## TEXTO DE LA PÁGINA

De una producción de Michael Bay se podía esperar algo más, teniendo en cuenta la reputación del realizador de la saga “Transformer” o “Pearl Harbor”. No nos referimos a nivel técnico, pues el estilo del “Rey Midas” hollywoodiense gusta a un público en su mayoría degustador de cintas “palomiteras” o es detestado de forma furibunda. Desde aquí se le reconoce sus virtudes, ya que crea largometrajes pirotécnicos, con abuso de la cámara lenta y los efectos visuales y de sonido pero, hay que reconocer, que suelen ser productos bien elaborados y con un ritmo acelerado, que no suele dejar un respiro.
En “Inmune” apenas notamos ninguna de las virtudes y sí todos los defectos. Puesta en escena lamentable, con planos de ínfima duración y un montaje tan acelerado que hace que el espectador se pierda entre tal “ensalada” de cortes, tomando como ejemplo las escenas de acción donde no se puede saber bien quien acuchilla a quien o de donde vienen los disparos. Una tónica que no se pierde en todo el metraje, una hora y media que se hace interminable. Y ese es el mayor defecto, pues no es normal que en una forma de dirigir que lo único que busca es mantenernos entretenidos por saturación, se aburra al espectador. Su responsable Adam Mason, curtido en la televisión y en el cine de terror, no parece dar con la tecla ni como realizador ni como guionista, pues el “libreto” parte de un punto de partida interesante. Una variente de Covid ha dejado, en un futuro cercano, a la población de nuevo confinada en sus domicilios, lo que aprovecha el estado para limitar las libertades con la coartada de la alta mortalidad. En ese mundo apocalíptico hay una serie de personas inmunes al virus que pueden moverse sin problema. Uno de ellos, trabaja de mensajero y por una serie de avatares del destino tiene que salvar a su novia, encerrada en casa, de que el departamento de sanidad se la lleve a una zona de donde se entiende que nunca se va a salir. Como la isla del “Jezabel” de William Wyler, donde terminaba Bette Davis pero en la onda de productos apocalípticos más recientes, lejos del talento de “Hijos de los hombres” de Cuarón, la serie “The walking dead” o, incluso, “28 días después” de Danny Boyle.
Un filme fallido que intenta aprovechar la pandemia para conseguir cierta repercusión y un estreno más o menos global, lo cual hay que reconocer que ha conseguido. Poco salvable tanto desde el aspecto visual, donde hasta la banda sonora de Lorne Balfe parece homenajear a Hans Zimmer, sumado a las interpretaciones, con un K.J. Apa y una ex chica Disney como Sofia Carson que no funcionan como protagonistas, pues su relación no posee ninguna química y algunos nombres conocidos entre los secundarios como el correcto Peter Stormare, que compone un villano demasiado histriónico y Demi Moore, irreconocible con su nuevo rostro a lo Cher. Un desastre en toda regla.
Eso sí, “Songbird” nos hace reflexionar sobre como estas tragedias globales consiguen que perdamos con cierta facilidad las libertades que tanto tiempo han costado conseguir. Eso lo podemos ver en el día a día, donde la teoría del conflicto de Marx es la única que parece contar, culpabilizando a los jóvenes, a los que van a bares o se salen de las estrictas consignas gubernamentales que cambian según interese en ese momento. Sabe cuando volveremos a tener nuestra habitual vida anterior, respirar sin mascarillas o no buscar culpables entre nuestros vecinos. El siguiente paso será separar y enfrentar a los ciudadanos por tener trabajo, más o menos dinero o váyase usted a saber qué. Y para convencer a la masa, ya tienen a la televisión, y a unos cuantos periodistas, como correa de transmisión de las ideas que los gobiernos desean que piensen sus súbditos, meras comparsas en esta historia que se creen libres y no lo son. La servidumbre voluntaria que anunciaba Éttiene de la Boétie.

## INSTRUCCIONES
1/ Según la reseña de «Inmune», ¿quién compuso la banda sonora de la película?
2/ Extrae de la reseña de «Inmune» el fragmento que va desde "De una producción" hasta "dejar un respiro.", ambos incluidos.
Los registros no tienen ninguna relación con la reseña de «Inmune».

## EXTRACTOS DE DATOS
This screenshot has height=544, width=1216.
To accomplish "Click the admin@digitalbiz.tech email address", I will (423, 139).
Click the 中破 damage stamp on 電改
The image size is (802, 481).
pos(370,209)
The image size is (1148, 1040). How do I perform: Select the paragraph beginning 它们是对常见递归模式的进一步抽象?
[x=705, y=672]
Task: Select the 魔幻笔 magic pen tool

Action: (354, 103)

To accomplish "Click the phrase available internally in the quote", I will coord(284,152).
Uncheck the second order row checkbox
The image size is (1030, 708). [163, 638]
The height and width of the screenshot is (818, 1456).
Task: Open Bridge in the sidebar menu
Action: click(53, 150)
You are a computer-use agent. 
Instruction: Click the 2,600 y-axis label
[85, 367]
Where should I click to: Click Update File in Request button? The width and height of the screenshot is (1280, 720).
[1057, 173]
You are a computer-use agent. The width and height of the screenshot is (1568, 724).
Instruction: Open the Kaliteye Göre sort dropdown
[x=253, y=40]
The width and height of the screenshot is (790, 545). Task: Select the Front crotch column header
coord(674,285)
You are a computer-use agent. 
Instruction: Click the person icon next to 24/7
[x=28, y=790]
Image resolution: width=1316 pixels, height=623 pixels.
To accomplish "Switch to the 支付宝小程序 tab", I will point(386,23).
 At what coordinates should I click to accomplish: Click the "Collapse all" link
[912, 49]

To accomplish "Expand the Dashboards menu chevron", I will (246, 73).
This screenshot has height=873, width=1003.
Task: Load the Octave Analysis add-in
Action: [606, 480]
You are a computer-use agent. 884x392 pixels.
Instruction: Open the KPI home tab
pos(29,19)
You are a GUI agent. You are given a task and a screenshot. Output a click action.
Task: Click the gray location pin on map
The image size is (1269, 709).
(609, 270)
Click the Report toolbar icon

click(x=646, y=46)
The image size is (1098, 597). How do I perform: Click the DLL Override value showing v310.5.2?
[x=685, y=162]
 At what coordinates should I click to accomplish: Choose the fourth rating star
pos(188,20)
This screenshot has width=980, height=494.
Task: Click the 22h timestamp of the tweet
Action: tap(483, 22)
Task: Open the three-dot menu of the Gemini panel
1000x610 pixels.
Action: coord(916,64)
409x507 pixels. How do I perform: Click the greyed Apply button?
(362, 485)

## RESPUESTAS
1/ Lorne Balfe.

2/
De una producción de Michael Bay se podía esperar algo más, teniendo en cuenta la reputación del realizador de la saga “Transformer” o “Pearl Harbor”. No nos referimos a nivel técnico, pues el estilo del “Rey Midas” hollywoodiense gusta a un público en su mayoría degustador de cintas “palomiteras” o es detestado de forma furibunda. Desde aquí se le reconoce sus virtudes, ya que crea largometrajes pirotécnicos, con abuso de la cámara lenta y los efectos visuales y de sonido pero, hay que reconocer, que suelen ser productos bien elaborados y con un ritmo acelerado, que no suele dejar un respiro.